Plant-based protein lately seems all the rage in new product development, but the market for dairy and meat alternatives remains niche, said The NPD Group. Only 1 percent of the population claims to follow a vegan or vegetarian diet, and 8 percent, or about 27 million Americans, identify as flexible vegetarians, or mainly vegetarian with some exceptions.
Consumption of dairy alternatives has grown to 21 annual eatings per capita in 2016, up from 19 in 2013, according to The NPD Group. But consumption of plant-based meat alternatives has declined to 3 annual eatings per capita in 2016 from 5 in 2013. Comparatively, the average person eats center-of-plate meat 73 times a year and consumes milk 117 times annually.

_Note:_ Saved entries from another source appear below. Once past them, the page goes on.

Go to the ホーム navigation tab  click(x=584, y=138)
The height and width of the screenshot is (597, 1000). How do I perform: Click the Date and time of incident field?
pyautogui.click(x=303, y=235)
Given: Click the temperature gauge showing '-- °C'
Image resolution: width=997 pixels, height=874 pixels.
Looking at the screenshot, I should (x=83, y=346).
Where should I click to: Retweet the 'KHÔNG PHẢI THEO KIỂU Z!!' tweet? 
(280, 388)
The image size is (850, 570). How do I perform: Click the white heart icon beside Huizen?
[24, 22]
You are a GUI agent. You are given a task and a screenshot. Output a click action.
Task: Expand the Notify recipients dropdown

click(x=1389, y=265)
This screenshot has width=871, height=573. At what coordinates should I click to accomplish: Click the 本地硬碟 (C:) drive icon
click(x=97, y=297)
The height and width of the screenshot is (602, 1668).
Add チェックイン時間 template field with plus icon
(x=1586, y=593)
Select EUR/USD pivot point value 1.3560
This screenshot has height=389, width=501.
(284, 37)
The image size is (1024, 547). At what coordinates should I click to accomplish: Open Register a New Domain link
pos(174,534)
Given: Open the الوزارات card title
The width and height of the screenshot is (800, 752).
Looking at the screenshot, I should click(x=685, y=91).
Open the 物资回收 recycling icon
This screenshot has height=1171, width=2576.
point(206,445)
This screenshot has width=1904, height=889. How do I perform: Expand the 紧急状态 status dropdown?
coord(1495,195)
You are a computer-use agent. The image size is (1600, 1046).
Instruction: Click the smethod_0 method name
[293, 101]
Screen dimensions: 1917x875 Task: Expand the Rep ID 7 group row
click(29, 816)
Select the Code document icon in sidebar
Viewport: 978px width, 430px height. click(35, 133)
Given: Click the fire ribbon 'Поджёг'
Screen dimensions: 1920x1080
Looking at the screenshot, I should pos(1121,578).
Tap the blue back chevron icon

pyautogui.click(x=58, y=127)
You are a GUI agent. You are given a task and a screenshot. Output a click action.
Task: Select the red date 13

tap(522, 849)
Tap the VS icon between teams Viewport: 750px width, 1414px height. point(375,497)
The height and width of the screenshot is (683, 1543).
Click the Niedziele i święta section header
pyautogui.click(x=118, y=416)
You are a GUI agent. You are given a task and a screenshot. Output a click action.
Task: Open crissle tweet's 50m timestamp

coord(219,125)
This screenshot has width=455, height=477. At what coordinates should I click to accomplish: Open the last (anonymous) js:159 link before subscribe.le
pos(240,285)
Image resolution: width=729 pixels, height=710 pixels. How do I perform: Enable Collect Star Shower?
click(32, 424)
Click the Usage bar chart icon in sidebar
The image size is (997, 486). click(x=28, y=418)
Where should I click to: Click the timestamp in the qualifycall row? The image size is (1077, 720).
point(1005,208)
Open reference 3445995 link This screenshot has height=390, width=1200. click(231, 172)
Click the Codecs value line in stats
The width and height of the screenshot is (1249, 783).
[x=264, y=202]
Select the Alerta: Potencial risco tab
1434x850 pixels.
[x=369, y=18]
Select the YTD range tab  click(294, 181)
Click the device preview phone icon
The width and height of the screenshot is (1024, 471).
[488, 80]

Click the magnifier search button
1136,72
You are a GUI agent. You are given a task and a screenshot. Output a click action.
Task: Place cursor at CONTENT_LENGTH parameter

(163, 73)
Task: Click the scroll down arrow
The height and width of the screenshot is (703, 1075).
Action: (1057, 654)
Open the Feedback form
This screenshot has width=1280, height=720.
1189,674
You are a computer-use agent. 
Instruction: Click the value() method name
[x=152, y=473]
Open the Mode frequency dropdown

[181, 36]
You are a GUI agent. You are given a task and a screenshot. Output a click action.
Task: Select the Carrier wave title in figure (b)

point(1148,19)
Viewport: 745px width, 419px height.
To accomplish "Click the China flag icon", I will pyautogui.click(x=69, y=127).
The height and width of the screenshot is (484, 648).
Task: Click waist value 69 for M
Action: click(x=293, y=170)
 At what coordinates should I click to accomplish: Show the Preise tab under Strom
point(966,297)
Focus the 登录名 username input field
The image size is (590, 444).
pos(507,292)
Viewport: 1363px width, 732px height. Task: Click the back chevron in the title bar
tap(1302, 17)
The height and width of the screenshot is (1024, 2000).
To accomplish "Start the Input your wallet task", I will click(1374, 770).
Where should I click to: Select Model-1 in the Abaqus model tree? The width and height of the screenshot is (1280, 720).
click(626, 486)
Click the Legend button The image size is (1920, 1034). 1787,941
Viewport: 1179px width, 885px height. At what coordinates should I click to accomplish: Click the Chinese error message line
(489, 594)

“Plant-based dairy and meat alternatives may not appeal to everyone, but today’s consumers are taking a personal approach in their pursuit of a healthy lifestyle, and plant-based alternatives are among the many choices at their disposal,” said David Portalatin, vice-president and food industry analyst at The NPD Group and author of “Eating Patterns in America.” “Expanding consumer choice and empowering them to craft their own path may provide growth opportunities for manufacturers and retailers in this space.”In recent years, several emerging start-ups have introduced innovative alternatives to dairy and meat-based products that offer similar or superior taste, texture and nutrition. Beyond Meat, a manufacturer of meat-free burgers, strips, crumbles and single-serve meals, last year captured the attention of Tyson Foods, which through its Tyson New Ventures fund acquired a 5% stake in the company. Kite Hill, which makes premium nut milk cheeses and yogurts, received an investment from 301 INC, the business development and venturing unit of General Mills. Both businesses aim to appeal to mainstream consumers who may eat dairy or meat but occasionally choose plant-based products for environmental or health reasons.